Brief :: "FAQ (161, 2310)" appears in one line; retype that line and all lines following it through the end of the records, with nothing left out or added.

### Input

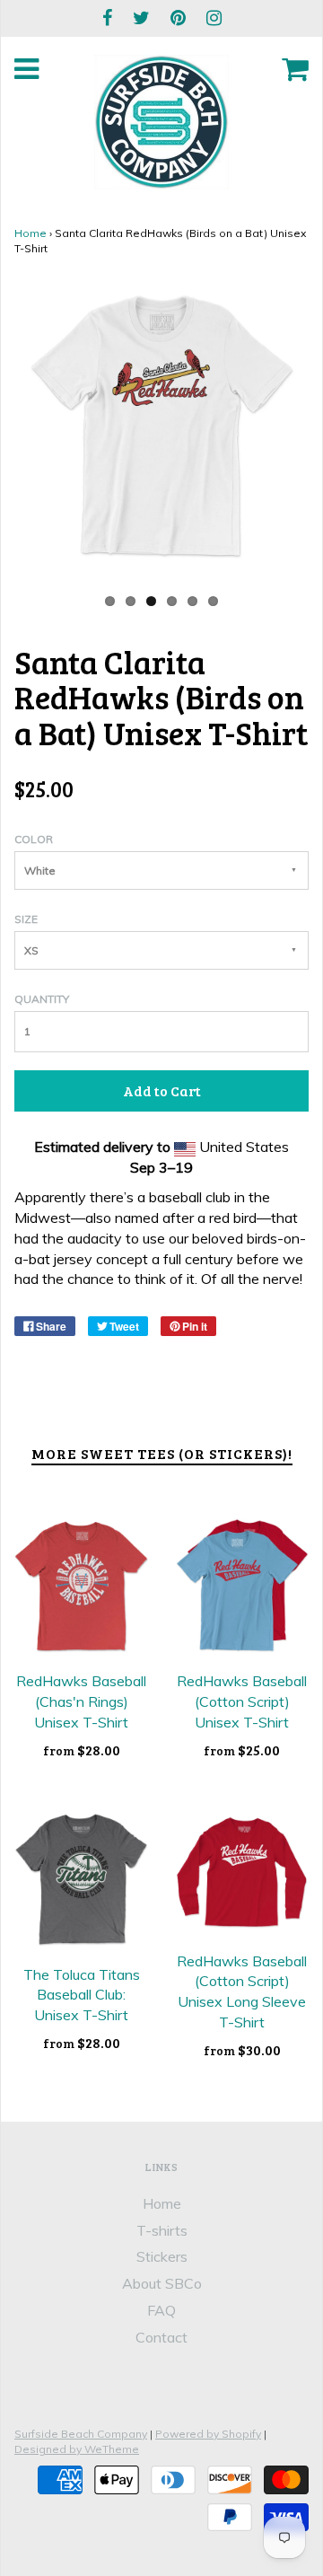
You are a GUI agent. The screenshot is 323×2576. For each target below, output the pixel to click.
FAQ (161, 2310)
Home (30, 233)
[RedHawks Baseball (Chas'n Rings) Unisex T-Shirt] (81, 1586)
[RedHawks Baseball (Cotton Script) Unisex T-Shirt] (242, 1586)
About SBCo (162, 2283)
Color (33, 839)
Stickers (162, 2256)
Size (26, 919)
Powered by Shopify (208, 2433)
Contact (161, 2337)
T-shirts (162, 2230)
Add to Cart (162, 1090)
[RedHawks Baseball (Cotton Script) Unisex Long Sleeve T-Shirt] (242, 1873)
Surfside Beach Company (80, 2433)
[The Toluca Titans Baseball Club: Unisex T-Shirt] (81, 1880)
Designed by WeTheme (76, 2449)
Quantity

######

Response area ::
FAQ (161, 2310)
Home (30, 233)
[RedHawks Baseball (Chas'n Rings) Unisex T-Shirt] (81, 1586)
[RedHawks Baseball (Cotton Script) Unisex T-Shirt] (242, 1586)
About SBCo (162, 2283)
Color (33, 839)
Stickers (162, 2256)
Size (26, 919)
Powered by Shopify (208, 2433)
Contact (161, 2337)
T-shirts (162, 2230)
Add to Cart (162, 1090)
[RedHawks Baseball (Cotton Script) Unisex Long Sleeve T-Shirt] (242, 1873)
Surfside Beach Company (80, 2433)
[The Toluca Titans Baseball Club: Unisex T-Shirt] (81, 1880)
Designed by WeTheme (76, 2449)
Quantity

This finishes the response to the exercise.